Merindukan Panggung

“Suminten Edan!!”

“Suminten Edan!!”

“Bocah wadon gemblung gaweane cengengas-cengenges dewe..Wooo..dasar wong edan!”

 

Sekilas, gelak tawa puluhan anak usia belia dihadapanku kembali berkelebat. Mungkin puluhan atau boleh jadi ratusan.

Diantara mereka yang berbaju coklat tanah berdasi merah putih, tersembul barang satu dua orang-orang tua berbaju kain blacu atau drill abu-abu. Pantalon, kemeja atau blazer. Semua tergelak saat Suminten yang bertingkah gila menghampiri mereka dengan pokal gaya yang menggelikan.

Di aula besar, mereka bersorak, bertempik girang menggoda Suminten.

Kadang Suminten menangis, lalu tiba-tiba tertawa.

“Ten, minten… sini…sini… mau mangga, nih aku punya mangga paling enak sedunia.”

Suminten datang menghampiri anak laki-laki yang memanggilnya.

“Nih, mangga paling enak..mangga-ruk-garuk pantatku.”, sambil menyorongkan pantat ke arah Suminten.

Suminten merengut, lalu berkelebat pergi dalam gerutu.

Semua pun tergelak liar, tawa orang-orang pecah dalam gema yang mengalahkan hawa panas dari lapangan sebelah aula.

***

Tentu bukan gila sebenar-benarnya. Cerita itu hanya potongan fragmen dalam pentas teater sekolah kami. Suminten Edan tajuknya. Fragmen komedi berdurasi dua jam yang kami sajikan di akhir minggu penerimaan siswa baru.

Aku sendiri lupa, siapa nama pemeran Suminten waktu itu. Jelasnya, dia anak laki-laki kurus yang sering bergaya gemulai. Adik kelas. Gayanya sangat pas dengan karakter Suminten yang gila. Kupilih karena memang gaya gemulainya cocok dengan karakter wanita Suminten.

Hampir satu jam pertunjukan kami. Semuanya selesai dan ditutup dengan tepuk tangan gempita dari penonton.

Pertunjukan kami sukses. Penonton puas. Pemain puas. Kerja keras berlatih tiap hari sepulang sekolah terbayarkan sudah. Kontan!

***

“Mas, aku malu sebenarnya. Entah harus kusembunyikan dimana mukaku Senin depan. Anak-anak baru pasti mengolok-olokku.”, celetuknya di balik panggung setelah pentas berakhir.

“Tak apa, penjiwaanmu total. Luar biasa! Pentas ini jadi luar biasa berkat totalitasmu dan teman-teman.”, seruku menenangkan.

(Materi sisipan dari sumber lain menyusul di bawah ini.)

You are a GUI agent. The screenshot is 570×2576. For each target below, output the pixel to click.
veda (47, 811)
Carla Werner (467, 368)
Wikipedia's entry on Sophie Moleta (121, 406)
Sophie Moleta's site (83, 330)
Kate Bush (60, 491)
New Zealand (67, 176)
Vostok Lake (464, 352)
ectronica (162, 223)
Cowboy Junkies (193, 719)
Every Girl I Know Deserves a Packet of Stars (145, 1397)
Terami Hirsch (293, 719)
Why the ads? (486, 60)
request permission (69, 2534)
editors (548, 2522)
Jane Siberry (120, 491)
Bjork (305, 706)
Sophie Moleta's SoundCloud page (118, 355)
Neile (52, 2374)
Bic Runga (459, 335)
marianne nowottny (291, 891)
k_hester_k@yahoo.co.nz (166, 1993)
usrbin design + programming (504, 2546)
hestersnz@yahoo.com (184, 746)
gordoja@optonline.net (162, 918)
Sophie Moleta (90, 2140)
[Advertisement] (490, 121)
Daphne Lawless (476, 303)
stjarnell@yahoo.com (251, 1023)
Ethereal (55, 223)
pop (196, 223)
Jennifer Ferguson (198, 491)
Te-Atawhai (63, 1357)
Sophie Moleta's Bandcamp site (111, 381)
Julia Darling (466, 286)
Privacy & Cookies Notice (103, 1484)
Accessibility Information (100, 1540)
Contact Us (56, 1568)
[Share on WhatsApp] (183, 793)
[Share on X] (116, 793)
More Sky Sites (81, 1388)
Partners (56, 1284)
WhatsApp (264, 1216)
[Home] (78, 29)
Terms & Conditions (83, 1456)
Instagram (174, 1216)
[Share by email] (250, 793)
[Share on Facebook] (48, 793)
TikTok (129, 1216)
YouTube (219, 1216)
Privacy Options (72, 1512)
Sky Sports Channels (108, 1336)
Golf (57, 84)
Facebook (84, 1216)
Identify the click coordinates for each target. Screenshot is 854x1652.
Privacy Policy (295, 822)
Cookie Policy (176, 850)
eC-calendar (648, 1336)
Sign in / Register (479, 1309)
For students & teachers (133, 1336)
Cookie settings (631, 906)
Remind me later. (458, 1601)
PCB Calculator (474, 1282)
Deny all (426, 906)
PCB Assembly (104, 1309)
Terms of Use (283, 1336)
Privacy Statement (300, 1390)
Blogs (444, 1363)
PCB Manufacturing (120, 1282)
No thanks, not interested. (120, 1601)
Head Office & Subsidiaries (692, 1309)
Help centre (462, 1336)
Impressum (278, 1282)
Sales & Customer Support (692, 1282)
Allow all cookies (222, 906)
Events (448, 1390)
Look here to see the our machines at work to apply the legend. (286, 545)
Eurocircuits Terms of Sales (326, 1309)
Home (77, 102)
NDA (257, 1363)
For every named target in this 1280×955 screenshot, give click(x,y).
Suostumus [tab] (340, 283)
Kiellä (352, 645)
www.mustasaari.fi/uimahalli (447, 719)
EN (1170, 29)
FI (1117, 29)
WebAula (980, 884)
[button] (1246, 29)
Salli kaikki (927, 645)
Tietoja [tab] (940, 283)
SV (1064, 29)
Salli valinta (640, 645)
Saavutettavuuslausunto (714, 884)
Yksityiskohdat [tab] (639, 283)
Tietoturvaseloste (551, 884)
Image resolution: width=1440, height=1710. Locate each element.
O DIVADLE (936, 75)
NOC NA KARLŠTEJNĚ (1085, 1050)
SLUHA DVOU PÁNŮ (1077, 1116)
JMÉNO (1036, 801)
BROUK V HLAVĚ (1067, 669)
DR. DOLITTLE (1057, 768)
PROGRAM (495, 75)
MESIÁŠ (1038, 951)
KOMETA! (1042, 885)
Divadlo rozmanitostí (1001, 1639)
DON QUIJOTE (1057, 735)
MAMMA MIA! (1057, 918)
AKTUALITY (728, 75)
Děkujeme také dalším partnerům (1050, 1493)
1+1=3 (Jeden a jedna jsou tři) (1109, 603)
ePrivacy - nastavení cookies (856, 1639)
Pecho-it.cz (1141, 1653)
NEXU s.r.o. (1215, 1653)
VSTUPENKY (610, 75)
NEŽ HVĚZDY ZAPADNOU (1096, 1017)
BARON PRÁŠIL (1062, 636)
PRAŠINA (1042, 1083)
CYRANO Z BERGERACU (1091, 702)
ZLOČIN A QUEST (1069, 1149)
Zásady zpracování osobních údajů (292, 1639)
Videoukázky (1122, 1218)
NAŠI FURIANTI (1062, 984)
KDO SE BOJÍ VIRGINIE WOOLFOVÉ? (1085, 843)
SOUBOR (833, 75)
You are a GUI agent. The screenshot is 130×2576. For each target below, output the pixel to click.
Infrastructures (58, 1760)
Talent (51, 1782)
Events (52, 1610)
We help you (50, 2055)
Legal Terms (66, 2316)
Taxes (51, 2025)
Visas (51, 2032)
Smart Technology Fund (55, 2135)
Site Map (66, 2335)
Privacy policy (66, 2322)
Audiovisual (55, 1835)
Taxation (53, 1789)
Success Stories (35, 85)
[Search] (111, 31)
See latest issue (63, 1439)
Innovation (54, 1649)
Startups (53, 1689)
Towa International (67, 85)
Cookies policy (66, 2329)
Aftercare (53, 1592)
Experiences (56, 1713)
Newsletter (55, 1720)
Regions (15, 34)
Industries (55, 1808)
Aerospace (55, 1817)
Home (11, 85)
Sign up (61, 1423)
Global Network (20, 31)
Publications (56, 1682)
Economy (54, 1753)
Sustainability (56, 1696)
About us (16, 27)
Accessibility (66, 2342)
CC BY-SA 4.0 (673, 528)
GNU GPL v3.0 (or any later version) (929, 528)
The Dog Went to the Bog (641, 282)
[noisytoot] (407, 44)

Sejujurnya, memang aku puas. Sebab inilah pentas terakhir yang kami mainkan sebelum aku berhenti aktif di Teater Ganesha. Kelas tiga, menjelang pertengahan semester pertama. Aku harus menyudahi “karir” sebagai pemain panggung sekolah sekaligus juga menyerahkan posisi ketua teater pada adik kelas.

Setidaknya, kututup masa kepengurusanku dengan sebuah pentas yang (hampir) sempurna. Kuwariskan anggota-anggota baru yang lebih banyak dari masa kepengurusan sebelumnya.

***

Tak terasa dua puluh tahun berlalu. Suminten Edan tinggal cerita yang membawa senyum simpul setiap kali mengingatnya.

Menjadi kisah lucu di barisan kisah lain yang kini menyeruakkan haru biru.

Mengumpat guru setelah paginya didamprat karena datang terlambat. Berteriak tentang kemanusiaan meski sejatinya tak mengerti bahwa berita perang bukan sesederhana yang tampak di layar kaca. Berseru tentang cita-cita. Mengolahnya menjadi sketsa drama.

Mencoreng muka, menghias panggung, menyiapkan segala-galanya bersama-sama.

Sejenak terpengkur dalam meditasi dan tenggelam dalam lelehan air mata, lalu tergetar oleh ucap tulus suara penonton yang berucap sederhana, “Akting kalian keren lho Mas..”

Teater Ganesha. Ruang ekspresi yang luar biasa. Tak jarang aku memang benar-benar merindukannya.